A medida foi tomada após parecer favorável da Procuradoria-Geral da República (PGR) e ocorre a poucos dias do início do julgamento de Bolsonaro por tentativa de golpe de Estado, marcado para 2 de setembro.
O pedido de reforço na vigilância foi feito pelo deputado federal Lindbergh Farias (PT-RJ) ao diretor-geral da Polícia Federal, Andrei Rodrigues. Segundo o parlamentar, o monitoramento seria necessário para assegurar o cumprimento da lei penal.

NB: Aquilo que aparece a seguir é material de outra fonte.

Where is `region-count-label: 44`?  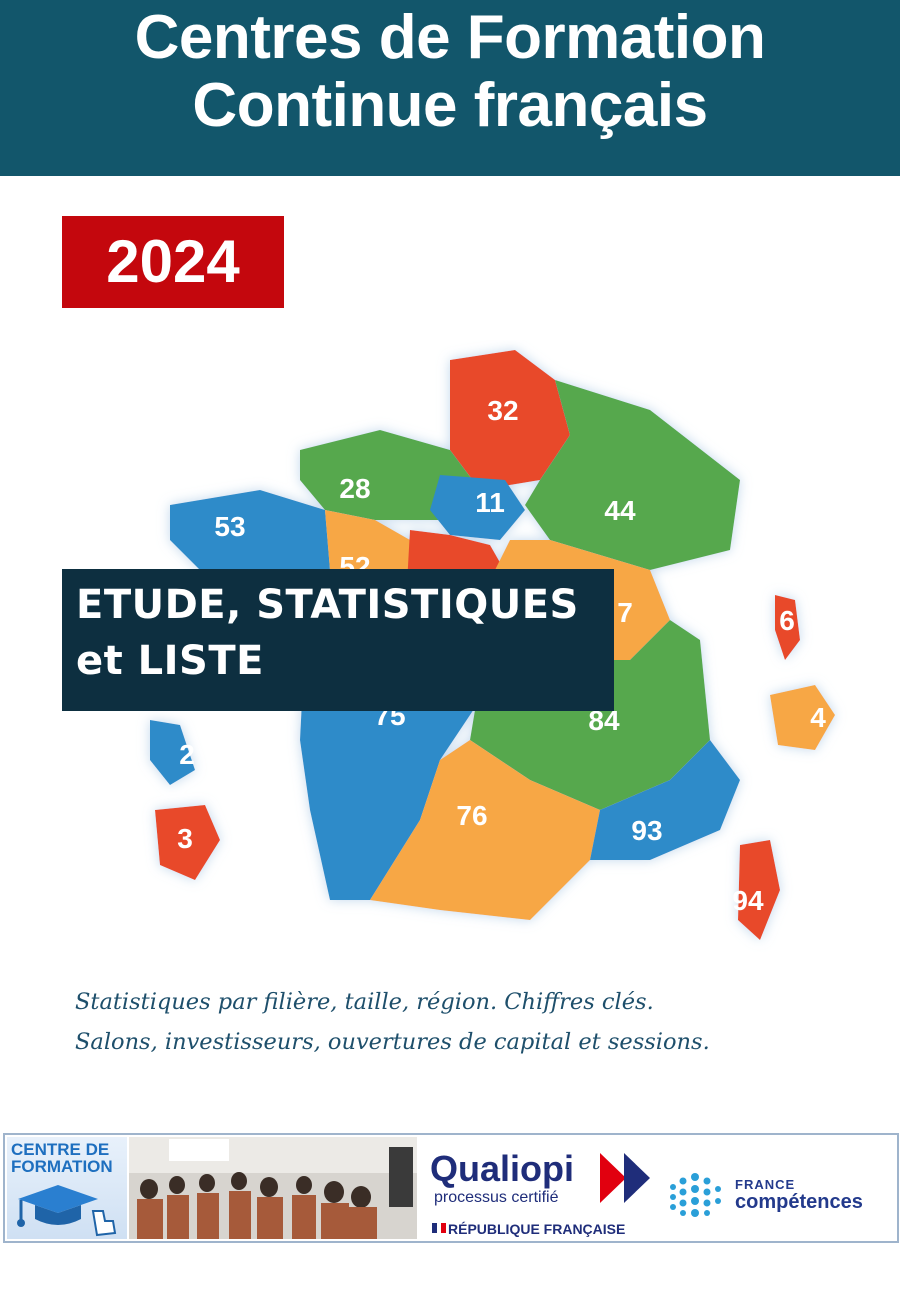
region-count-label: 44 is located at coordinates (620, 510).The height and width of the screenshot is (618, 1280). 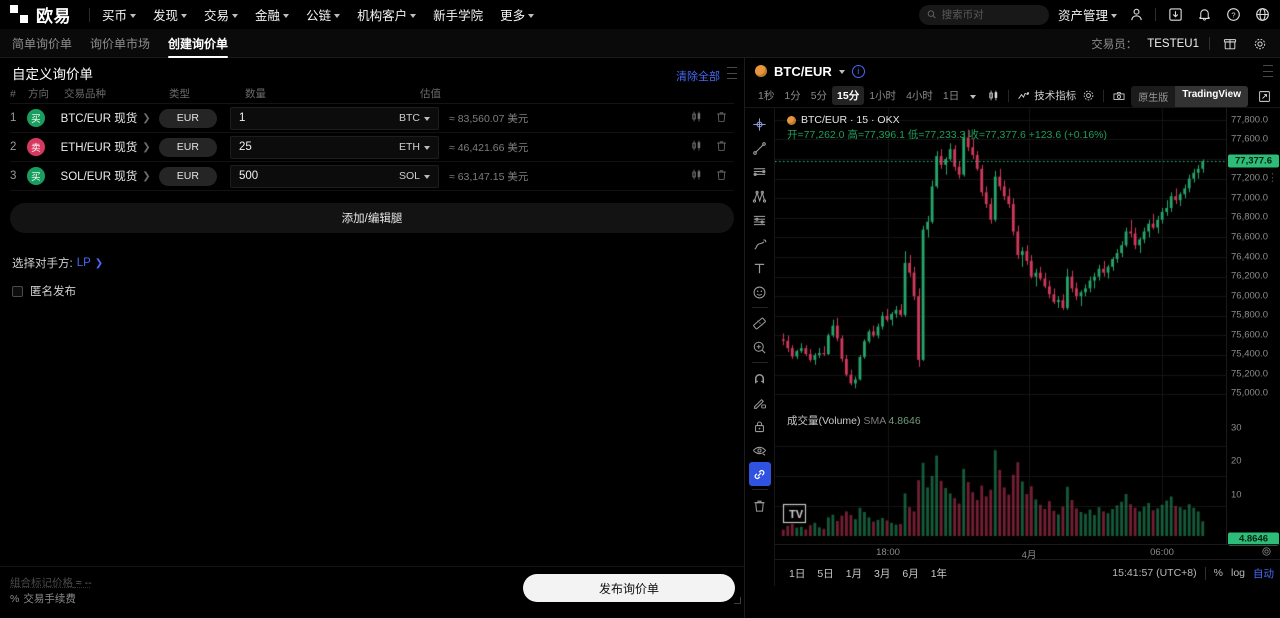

Embora não mencione risco de fuga, a PGR recomendou o aumento da vigilância preventiva. Moraes determinou que o monitoramento seja feito sem exposição pública, sem ações intrusivas no ambiente domiciliar e sem causar perturbações à vizinhança. Caberá à Polícia Penal decidir se os agentes usarão uniformes e armamento.
Na decisão, Moraes citou um pedido de asilo político à Argentina encontrado no celular de Bolsonaro durante as investigações sobre o chamado “tarifaço” dos Estados Unidos contra o Brasil. O documento estava salvo desde 2024.
O ministro afirmou que a vigilância é essencial para garantir o cumprimento das medidas cautelares, como o uso da tornozeleira eletrônica e a proibição de Bolsonaro de se aproximar de embaixadas, locais onde poderia tentar obter asilo.
Segundo Moraes, informações da Polícia Federal indicam um risco renovado de fuga, o que justifica as medidas sem representar agravamento da situação jurídica do ex-presidente.